大落古利根川(おおおとしふるとねがわ)の水面に反射する太陽の光の粒達
なんと幻想的な風景だ。
日光街道の近くを流れているのがこの大落古利根川である。
大落古利根川は、徳川家康江戸入府以前の利根川であり、文禄3年(1594)に会之川が羽生市上新郷で、元和7年(1621)に浅間川が久喜市高柳で締め切られ上流を失ったものである。その後排水路となる。
「大落」 とは農業排水を落とす幹線排水路の意味である。
発見日 2021年12月2日
満聚山九品寺(くほんじ)
曹洞宗の寺院だ。
創建年代は不詳である。
上の写真の左端にあるものが、今回の主役「道しるべ」である。
これは、日光街道の道しるべで右側が表面で「青面金剛」、台座に三猿 左側に「左日光」の文字が刻まれている。

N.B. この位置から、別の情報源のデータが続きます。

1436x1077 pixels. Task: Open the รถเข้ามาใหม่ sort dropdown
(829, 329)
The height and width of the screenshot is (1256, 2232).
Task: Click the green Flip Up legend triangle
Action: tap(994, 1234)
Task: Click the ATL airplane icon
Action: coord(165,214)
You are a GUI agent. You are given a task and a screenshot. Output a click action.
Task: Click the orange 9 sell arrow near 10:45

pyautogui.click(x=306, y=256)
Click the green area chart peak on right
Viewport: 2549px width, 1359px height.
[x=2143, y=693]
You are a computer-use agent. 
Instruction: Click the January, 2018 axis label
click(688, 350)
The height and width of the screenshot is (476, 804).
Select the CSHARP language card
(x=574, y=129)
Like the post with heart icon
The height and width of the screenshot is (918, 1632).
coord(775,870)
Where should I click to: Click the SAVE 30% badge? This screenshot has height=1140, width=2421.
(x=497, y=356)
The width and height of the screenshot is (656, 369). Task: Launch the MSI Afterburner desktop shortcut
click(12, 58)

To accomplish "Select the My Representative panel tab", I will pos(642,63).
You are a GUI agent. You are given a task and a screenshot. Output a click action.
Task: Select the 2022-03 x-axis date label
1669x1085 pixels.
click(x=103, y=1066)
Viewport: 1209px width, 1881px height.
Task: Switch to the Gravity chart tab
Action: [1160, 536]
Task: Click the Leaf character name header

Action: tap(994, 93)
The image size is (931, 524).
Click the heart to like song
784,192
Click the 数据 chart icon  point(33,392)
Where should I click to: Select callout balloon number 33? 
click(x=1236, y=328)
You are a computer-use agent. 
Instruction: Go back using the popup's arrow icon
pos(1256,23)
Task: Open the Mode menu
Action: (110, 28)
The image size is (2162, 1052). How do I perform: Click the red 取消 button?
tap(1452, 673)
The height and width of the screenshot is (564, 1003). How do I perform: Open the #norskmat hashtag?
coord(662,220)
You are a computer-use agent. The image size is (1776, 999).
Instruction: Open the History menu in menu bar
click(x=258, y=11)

背面には庚申塔が建てられた「天明四甲辰歳十一月吉日」とこれを彫った「松伏領新川村 石工星野常久」の文字が刻まれている。
天明四年は、浅間山大噴火の翌年である。
日光街道の道しるべ
この道しるべは、天明4年(1784)堤根村の農民42人が協力して、新川村(春日部市)の石工・星野常久に作らせ、江戸と日光方面を知らせた。また、この向かい側の高野家が、立場を営み、馬で荷物を運ぶ人・駕籠をかつぐ人・旅人・馬などが休む場所となっていたので、この道しるべを多くの人が見ながら旅を続けていたと思われる。
この石塔は、庚申の夜、人間の身体にあって人を短命にするという、三尸を除いて、青面金剛に疫病の予防治療と長生きができるように祈る庚申信仰を表すものであり、道しるべを兼ねたものである。
なお、見ざる・聞かざる・言わざるは、三尸になぞらえ、眼や耳や口をふさいで悪事を天の神に報告させないという意味がある。
「右江戸」
小文字で「武州葛飾郡幸手領堤根村」
と刻まれている。
「右江戸」と書かれた面を江戸の方向(南)に向けると正面は西向きになるので、かつては街道の向かい側に立てられていたものと考えられる。
上の写真だと光が入ってよくわからないが、この写真でもわかりにくいかもしれないが、台座の左端を見ると、「不」の文字があることが分かる。
そうだ「高低測量几号」である。
横棒8.9cm、縦棒9.9cm、横棒の幅1.3cm。
台座に刻まれている高低測量几号は、庚申塔を建てた堤根村講中の人たちの名前の一部に重ねて彫られているそうだが、見た時は、そこまで気が付かなかった。
「明治の始め、庶民の過去の風習を否定し、近代化を推し進めた役人たちの強引さの一端が伺える。」と述べられている方がいたが、この面でなければならなかったのだろうか?
台座の他の面はどうなっているかわからないが、何も彫られていない面があったのであれば、そこに彫ればよかったと思うだが。
向きの関係で、それができなかったのだろうか?
それとも意図的にこの面に彫ったのだろうか?
上の方の意見によって、意図的にこの面に彫ったのではないかとも思えてきた。